Intel® HPC Toolkit
Get help with building, analyzing, optimizing, and scaling high-performance computing (HPC) applications.
2088 Discussions

Dynamically start MPI processes



I have a master/slave type MPI program, and I'd like the master to dynamically spawn the slave processes. I tried MPI_Comm_spawn, but it seems that I could only start slave processes on nodes where has already been started, ie., nodes specified in mpd.hosts. However, in my case, I'd like to assume that I don't know which nodes I will use when I start the program using mpirun. The nodes where the slave processes will run are determined at run-time.

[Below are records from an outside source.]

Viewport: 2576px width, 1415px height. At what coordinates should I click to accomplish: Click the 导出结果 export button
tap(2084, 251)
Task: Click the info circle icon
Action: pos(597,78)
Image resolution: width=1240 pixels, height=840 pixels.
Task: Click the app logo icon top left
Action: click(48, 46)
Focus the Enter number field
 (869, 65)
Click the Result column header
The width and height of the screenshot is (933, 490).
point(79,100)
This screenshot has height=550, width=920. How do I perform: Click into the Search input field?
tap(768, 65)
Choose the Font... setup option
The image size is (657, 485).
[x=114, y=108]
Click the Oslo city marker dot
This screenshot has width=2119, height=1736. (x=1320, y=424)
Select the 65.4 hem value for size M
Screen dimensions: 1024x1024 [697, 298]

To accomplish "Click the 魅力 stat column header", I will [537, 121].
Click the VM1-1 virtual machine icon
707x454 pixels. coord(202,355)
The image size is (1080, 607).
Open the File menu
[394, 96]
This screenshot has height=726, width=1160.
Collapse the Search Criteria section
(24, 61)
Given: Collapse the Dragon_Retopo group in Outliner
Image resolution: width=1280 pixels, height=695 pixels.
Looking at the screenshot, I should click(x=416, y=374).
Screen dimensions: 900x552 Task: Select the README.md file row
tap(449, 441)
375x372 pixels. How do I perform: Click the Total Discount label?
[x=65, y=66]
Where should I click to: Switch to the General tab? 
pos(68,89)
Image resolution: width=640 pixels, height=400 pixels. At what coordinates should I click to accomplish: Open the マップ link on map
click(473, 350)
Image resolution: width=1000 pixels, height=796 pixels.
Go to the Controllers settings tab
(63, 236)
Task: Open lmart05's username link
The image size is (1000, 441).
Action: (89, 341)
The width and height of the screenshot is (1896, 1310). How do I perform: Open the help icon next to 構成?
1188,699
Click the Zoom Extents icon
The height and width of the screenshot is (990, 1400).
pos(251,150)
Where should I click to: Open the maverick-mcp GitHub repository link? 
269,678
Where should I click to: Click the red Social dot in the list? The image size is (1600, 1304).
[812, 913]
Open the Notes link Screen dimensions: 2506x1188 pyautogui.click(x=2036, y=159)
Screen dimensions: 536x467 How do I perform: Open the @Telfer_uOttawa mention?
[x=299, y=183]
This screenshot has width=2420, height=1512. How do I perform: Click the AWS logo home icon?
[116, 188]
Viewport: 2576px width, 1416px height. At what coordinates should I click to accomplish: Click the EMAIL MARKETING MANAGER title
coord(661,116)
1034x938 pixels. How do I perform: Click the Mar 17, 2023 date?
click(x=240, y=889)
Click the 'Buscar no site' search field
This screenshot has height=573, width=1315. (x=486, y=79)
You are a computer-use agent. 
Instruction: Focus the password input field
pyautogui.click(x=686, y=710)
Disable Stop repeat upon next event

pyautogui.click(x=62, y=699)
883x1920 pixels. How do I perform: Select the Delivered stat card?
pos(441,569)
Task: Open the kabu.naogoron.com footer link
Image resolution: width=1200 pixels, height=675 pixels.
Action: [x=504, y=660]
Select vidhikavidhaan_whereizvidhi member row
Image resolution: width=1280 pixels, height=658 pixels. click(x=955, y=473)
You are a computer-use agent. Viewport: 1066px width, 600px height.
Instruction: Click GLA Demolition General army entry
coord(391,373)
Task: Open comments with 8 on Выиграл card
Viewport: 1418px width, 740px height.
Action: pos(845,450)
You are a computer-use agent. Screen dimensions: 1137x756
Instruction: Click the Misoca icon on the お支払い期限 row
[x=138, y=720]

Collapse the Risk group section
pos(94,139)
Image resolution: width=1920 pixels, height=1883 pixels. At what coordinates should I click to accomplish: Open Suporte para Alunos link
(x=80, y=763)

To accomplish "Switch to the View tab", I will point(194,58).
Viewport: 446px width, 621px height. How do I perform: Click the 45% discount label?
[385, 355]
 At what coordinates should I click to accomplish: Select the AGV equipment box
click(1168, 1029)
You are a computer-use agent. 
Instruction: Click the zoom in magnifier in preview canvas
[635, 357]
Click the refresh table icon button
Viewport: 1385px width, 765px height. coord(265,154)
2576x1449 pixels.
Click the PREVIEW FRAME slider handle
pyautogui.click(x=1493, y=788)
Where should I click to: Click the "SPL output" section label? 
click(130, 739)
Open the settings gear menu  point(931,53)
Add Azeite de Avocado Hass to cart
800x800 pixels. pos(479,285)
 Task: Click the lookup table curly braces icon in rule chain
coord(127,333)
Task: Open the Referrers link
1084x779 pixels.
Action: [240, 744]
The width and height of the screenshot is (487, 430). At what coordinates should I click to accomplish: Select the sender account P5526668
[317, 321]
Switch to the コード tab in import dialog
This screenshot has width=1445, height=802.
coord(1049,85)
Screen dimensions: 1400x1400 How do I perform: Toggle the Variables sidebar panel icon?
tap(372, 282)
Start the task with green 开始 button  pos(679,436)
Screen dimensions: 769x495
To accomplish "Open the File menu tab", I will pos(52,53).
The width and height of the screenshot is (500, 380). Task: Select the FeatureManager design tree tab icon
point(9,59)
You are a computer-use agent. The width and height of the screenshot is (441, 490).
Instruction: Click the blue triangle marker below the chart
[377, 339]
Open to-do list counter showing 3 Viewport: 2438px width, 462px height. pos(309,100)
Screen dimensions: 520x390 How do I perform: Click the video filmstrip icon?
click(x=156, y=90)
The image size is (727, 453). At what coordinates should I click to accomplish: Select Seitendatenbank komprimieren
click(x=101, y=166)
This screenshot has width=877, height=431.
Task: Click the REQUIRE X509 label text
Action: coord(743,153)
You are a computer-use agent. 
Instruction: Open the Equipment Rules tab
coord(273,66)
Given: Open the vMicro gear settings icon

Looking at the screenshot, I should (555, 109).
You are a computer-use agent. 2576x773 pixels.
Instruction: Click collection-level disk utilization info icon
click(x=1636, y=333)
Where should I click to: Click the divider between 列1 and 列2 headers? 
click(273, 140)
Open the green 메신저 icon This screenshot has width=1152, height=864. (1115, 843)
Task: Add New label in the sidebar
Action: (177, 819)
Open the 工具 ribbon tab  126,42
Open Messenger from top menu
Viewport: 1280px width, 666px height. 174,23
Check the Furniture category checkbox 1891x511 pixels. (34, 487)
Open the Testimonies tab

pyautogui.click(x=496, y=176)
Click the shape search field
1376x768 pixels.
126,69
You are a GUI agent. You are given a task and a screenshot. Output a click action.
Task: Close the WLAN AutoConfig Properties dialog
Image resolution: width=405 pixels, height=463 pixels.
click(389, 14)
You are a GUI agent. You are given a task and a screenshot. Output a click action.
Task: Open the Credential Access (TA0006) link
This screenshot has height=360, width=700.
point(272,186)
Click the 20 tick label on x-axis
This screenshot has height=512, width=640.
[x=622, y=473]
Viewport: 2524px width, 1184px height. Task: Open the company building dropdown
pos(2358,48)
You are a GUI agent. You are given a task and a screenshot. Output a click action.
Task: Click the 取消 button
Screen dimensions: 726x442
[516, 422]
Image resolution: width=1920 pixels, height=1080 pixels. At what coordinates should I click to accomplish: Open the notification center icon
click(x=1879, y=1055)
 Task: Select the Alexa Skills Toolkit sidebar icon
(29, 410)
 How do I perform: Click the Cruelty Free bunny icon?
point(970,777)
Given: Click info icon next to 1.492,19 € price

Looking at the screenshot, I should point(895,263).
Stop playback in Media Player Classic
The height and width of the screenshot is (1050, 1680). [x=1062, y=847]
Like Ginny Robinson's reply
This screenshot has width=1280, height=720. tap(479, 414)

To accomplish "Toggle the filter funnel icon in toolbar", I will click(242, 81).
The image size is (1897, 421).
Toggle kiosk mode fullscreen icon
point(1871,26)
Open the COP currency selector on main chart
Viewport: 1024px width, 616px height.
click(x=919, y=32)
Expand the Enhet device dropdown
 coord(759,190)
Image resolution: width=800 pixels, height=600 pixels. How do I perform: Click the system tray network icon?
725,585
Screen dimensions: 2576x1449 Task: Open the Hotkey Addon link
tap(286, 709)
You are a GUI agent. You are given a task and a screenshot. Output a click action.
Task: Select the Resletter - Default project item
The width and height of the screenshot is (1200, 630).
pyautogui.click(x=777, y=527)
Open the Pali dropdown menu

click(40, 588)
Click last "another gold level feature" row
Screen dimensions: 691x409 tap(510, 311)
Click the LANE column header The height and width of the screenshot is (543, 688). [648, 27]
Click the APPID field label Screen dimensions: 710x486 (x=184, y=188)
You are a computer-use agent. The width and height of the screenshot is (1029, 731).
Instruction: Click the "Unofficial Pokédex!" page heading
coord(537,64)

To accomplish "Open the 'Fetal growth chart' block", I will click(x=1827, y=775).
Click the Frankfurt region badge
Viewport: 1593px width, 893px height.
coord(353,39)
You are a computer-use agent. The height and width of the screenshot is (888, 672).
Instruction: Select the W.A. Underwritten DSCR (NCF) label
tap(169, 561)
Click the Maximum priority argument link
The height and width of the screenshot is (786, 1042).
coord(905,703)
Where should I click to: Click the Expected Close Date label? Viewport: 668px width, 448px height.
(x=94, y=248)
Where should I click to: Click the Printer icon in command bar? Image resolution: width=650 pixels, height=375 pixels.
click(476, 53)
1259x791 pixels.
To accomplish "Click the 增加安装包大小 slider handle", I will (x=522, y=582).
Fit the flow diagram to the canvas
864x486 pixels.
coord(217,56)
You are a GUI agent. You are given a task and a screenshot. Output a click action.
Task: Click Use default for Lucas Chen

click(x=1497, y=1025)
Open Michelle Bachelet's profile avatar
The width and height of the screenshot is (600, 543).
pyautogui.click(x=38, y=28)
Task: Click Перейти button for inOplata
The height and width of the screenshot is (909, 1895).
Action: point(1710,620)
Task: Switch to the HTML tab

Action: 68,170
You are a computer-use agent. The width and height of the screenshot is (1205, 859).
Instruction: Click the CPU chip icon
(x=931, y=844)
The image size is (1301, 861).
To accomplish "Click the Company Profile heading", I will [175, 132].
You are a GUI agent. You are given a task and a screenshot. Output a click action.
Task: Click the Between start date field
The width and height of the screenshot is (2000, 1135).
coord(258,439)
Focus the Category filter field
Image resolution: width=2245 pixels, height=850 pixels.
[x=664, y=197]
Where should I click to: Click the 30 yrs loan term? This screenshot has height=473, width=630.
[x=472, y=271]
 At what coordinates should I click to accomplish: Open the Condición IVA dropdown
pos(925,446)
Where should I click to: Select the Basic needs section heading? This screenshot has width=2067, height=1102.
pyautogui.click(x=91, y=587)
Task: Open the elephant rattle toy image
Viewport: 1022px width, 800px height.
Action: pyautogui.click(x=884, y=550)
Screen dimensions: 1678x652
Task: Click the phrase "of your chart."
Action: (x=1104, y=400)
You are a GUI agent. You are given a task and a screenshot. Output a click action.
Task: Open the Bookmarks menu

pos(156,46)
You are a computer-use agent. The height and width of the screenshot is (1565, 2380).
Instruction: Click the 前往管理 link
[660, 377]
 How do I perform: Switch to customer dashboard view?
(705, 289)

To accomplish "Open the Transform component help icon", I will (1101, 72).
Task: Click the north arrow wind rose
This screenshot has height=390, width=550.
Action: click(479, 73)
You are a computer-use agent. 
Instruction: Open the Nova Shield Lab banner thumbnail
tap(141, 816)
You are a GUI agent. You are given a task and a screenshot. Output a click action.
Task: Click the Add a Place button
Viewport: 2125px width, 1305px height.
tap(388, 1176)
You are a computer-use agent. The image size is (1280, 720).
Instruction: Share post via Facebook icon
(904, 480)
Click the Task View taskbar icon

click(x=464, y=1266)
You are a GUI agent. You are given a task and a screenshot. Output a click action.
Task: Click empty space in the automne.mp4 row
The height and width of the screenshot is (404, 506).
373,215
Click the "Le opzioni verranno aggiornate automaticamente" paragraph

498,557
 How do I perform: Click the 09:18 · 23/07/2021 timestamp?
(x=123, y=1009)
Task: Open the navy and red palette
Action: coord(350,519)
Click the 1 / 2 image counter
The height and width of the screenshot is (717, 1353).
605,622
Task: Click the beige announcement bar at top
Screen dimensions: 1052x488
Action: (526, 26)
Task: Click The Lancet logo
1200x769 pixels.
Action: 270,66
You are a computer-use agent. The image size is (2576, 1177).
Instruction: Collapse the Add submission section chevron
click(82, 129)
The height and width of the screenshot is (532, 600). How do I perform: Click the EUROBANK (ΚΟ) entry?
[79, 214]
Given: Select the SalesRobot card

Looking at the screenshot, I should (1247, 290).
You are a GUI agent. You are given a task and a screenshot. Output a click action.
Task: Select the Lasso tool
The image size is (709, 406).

I tried to use the hydra process manager in Intel 4.1, and MPI_Comm_spawn failed. Does hydra support spawning at all?

Could anyone give me some insight or advice on how to solve my problem? Thanks.

0 Kudos
2 Replies

Do you have a reproducer?  I have been able to use MPI_Comm_spawn with Hydra.  Let me check on the exact method for specifying a host outside of the provided host list for launching.

James Tullos
Technical Consulting Engineer
Intel® Consulting Engineer

0 Kudos

Thanks for replying.

I am attaching the test program I've been using. I compiled them using:

                mpiicpc -o master master.cpp

                mpiicpc -o worker worker.cpp


and ran it using:

                mpirun -n 1 -env MPI_UNIVERSE_SIZE 3 ./master.


The program completed successfully with impi, but when run with impi on the same nodes, I got the following output:


                universe_size = 8

                node1:2d9d:  dapl_cma_connect: rdma_connect ERR -1 Function not implemented

                [0:node1] unexpected DAPL connection event 0x4006 from 7

                Assertion failed in file ../../dapl_poll_rc.c at line 1679: 0

                internal ABORT - process 0

                APPLICATION TERMINATED WITH THE EXIT STRING: Interrupt (signal 2)


I tried with mpdboot & mpiexec, and got the same error. So it's not the hydra manager's fault. Do you know what is wrong? Thanks.


0 Kudos